Changes on the Way to My “Flipped” Classroom
My original post can be found here.
If you are an educator you are probably already familiar with the concept of a flipped classroom. For the benefit of anyone who doesn’t know you can check out this blog, it explains it quite well.
After reading this article (and then watching the 60 minutes clip with the Khan Academy founder) I promised that I would blog about the attempts that I have been making to change the way that I teach.
When I started teaching Grade 9 Science the course was already designed with a lot of student-centred ideas. I still teach lessons from time to time, but for the most part they explore, investigate and complete practice work that gets taken up and assessed. I manage to do most of this in class time (there are phases where they have homework, mostly related to major assignments) and the course is designed with a large emphasis on the lab process, lab writing, and the research process (we also use mind maps to support curriculum content). I also started using an online course module as part of my classroom this year which has allowed me to post online homework quizzes so students can monitor some of their progress.
What I would change going forward: the homework that is assigned that is content related in the future would be to learn the content. This would allow me to continue to spend as much time focusing on what we have agreed is important at my school and would hopefully allow me to even out the time spent on each unit (as it stands Space and Biology are on the neglected side). In the long run I think this would support the projects done in each unit.
My grade 11 class is the one that I made a conscious effort to make some changes to my teaching method. My first year I taught math and got into the “teach for the majority of class and give a few minutes of homework time” rut. When I got the chance a year later to teach 3U Physics I decided that I wanted to try to set my class up a little differently. I had two goals – provide students the opportunity to make use of lessons as it suits their learning styles; give as much in-class work time as possible.
These goals led me to:
– Assign readings the day before a lesson (this one is hard to motivate them to do)
– Try to shorten my “lessons”/notes as much as possible and make them example focused instead of content focused
– Post outlines of my lessons the night before (students can choose to print and follow along if desired)
– Post complete versions of each days lessons afterwards (students can listen to the lesson and print it out later)
– (Some choose note to print note and hand write the days lesson themselves)
– Provide as much class time for concept and practice exercises as possible
– Arrange the classroom to allow students to sit in groups
I find that this forces my students to think about what type of learner they are and choose which note method works best for them. As the semester progresses I also find that students use their class time more and more wisely (as they have now discovered that the course is not easy and that they are in Grade 11 and HW is actually a good idea). Having the students in groups (that they usually choose) promotes group work and encourages them to ask each other questions before they ask the teacher. Usually when I am asked questions now it is to clarify their understanding or find a math mistake in one of their solutions.

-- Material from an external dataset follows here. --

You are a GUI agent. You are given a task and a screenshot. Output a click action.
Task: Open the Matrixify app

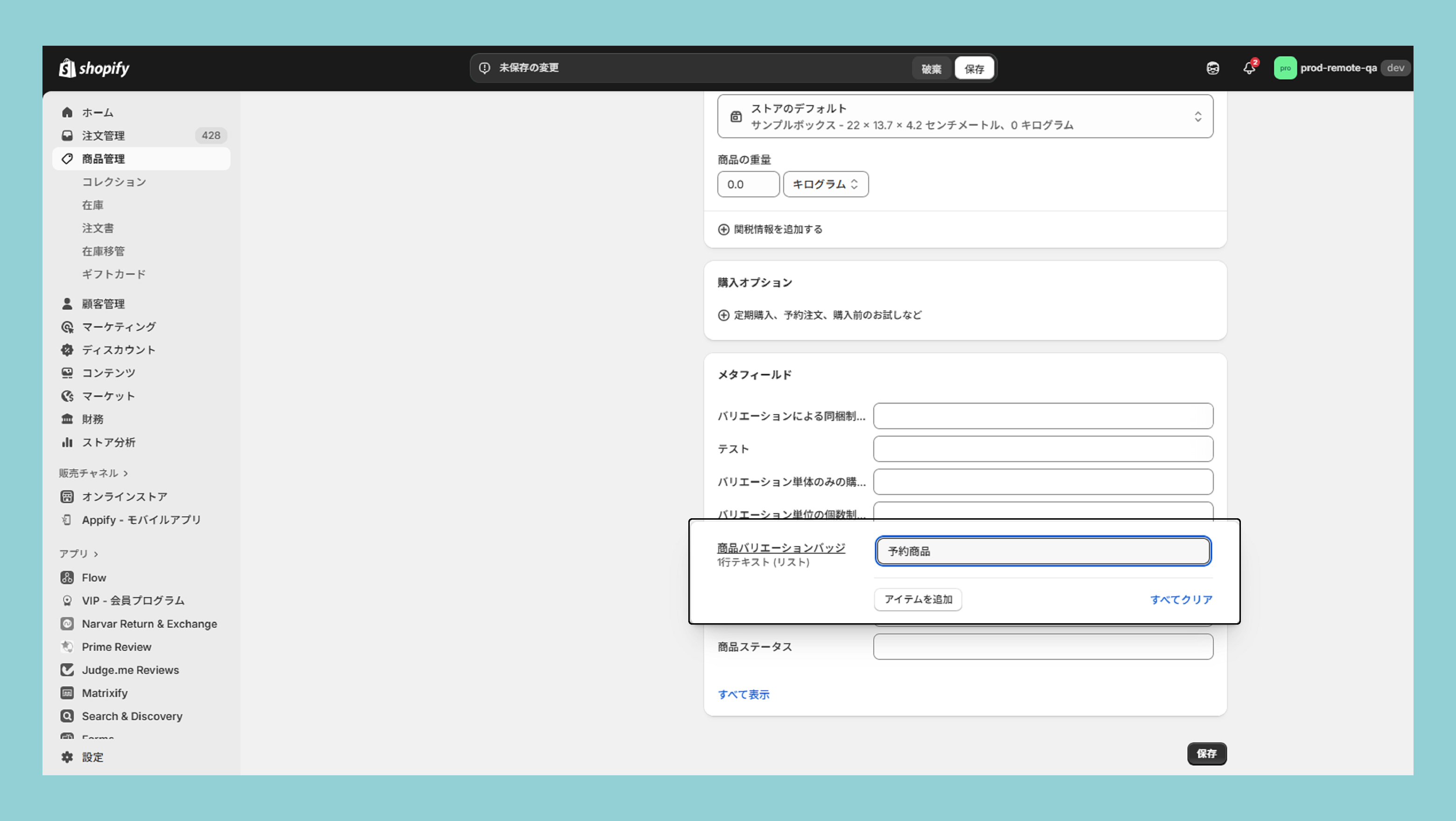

(I also use class TweetUps for this course, which I blogged about here if you are interested – this is used to encourage concept based discussion since class time is primarily used for problem solving.)
If I get the chance to teach the course again I will probably use videos (and reading so they can have a choice) as assigned homework to encourage them to do this part – which means I have have even short “lessons” (aka try an example or 2 as a class). I already post a link to videos done by the physics department at Earl Haig Secondary in Toronto (I did my placements with them) on my course website as a resource for extra help and I would like to explore the physics videos offered by Khan Academy.
Let the changes continue.
Hopefully I do end up back teaching some math in the near future of my career. And hopefully I can continue to make my classroom as student-centred as our current system allows.